【お宝写真館】写真は1962(昭和37)年8月19日、東京・渋谷のリキ・スポーツパレス入り口階段で撮影された一枚。「死神酋長」を名乗りネーティブアメリカン風の衣装に身を包んでいるのが、まだデビュー前の19歳のアントニオ猪木だ。

 これはこの年の秋からフジテレビ系で放送された梶原一騎原作の少年向けテレビドラマ「チャンピオン太」の撮影中のもの。猪木青年は栄えある第1話「死神酋長」に、悪役第1号の死神酋長役として出演。ウルトラマンにおけるベムラー、仮面ライダーにおける蜘蛛男のような大役を射止めたにもかかわらず、どこか猪木青年の表情は不機嫌そうだが…。

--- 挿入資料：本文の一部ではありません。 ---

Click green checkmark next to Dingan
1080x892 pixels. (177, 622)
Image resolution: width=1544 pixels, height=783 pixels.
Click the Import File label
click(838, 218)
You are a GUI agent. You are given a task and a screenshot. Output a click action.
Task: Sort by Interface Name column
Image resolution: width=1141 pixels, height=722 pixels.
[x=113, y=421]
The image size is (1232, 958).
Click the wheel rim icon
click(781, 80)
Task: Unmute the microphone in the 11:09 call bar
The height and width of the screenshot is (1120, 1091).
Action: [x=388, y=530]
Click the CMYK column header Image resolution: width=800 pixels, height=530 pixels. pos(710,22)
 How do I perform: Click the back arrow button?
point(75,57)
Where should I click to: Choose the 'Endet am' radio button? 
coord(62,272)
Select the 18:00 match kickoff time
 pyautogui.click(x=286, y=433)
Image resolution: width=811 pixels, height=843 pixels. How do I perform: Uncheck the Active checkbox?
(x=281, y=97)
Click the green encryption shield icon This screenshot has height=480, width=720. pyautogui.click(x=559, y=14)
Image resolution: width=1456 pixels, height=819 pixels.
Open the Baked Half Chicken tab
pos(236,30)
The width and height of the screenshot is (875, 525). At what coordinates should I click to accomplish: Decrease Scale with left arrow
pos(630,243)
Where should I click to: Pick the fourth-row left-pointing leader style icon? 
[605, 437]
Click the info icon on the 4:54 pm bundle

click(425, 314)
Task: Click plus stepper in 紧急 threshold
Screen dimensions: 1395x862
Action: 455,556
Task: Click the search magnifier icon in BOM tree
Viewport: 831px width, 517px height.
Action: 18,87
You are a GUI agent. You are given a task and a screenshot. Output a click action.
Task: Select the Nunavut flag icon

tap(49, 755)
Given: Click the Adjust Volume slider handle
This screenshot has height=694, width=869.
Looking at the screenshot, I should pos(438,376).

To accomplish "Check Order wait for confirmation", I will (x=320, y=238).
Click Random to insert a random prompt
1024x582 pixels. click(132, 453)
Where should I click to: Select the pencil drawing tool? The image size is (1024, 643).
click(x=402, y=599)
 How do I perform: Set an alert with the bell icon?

 劇中、死神酋長は怪力で郵便ポストや街路樹を地面から引き抜き、車に投げつけるなどの大暴れ。あらゆる食べ物を手づかみで食べ散らかす野蛮ぶり。

 それほどの強さを誇りつつも、なぜか力道山との対戦では、キチンシンクを繰り出す程度で、力道山の容赦ないボディースラムでマットに叩きつけられ(ペチャッと、やや弱々しくも見える受け身の姿勢はすでに完成している!)、空手チョップの乱れ打ちの前に、あっさりと敗戦。その後は、腹いせに道場で練習中の主人公・太を襲撃。怒りの首絞めで圧倒するも、太が無意識で繰り出した新必殺技「ノックアウトQ」の餌食となる見事なやられっぷりだった。

 力道山とのバトルシーンはリキパレスで撮影されたが、他のシーンは別のスタジオでの撮り。猪木は「たしか日活のスタジオに行かされて撮影したのを覚えている。弁当を3つもらってスタジオの隅で食べて帰ってきたことしか覚えてないな。ムッフフ」と撮影の思い出を語る。

 ジャイアント馬場、大木金太郎、マンモス鈴木ら他の門下生たちは、それぞれ師匠・力道山の存命中にタッグを組んでいるが、猪木だけはなし。だがドラマ撮影用とはいえ、力道山と戦う姿がフィルムに残されているのは猪木だけだ。ちなみに、力道山は死神酋長を気に入り、猪木のリングネームを「死神酋長」にしようとしたエピソードもある。

 このドラマには他にも大木金太郎、グレート小鹿ら当時の若手選手が、不可解なメークや覆面、コスプレで悪役に変身し多数出演。後に猪木と小鹿が“コスプレ好き”になったのは、この体験のせい?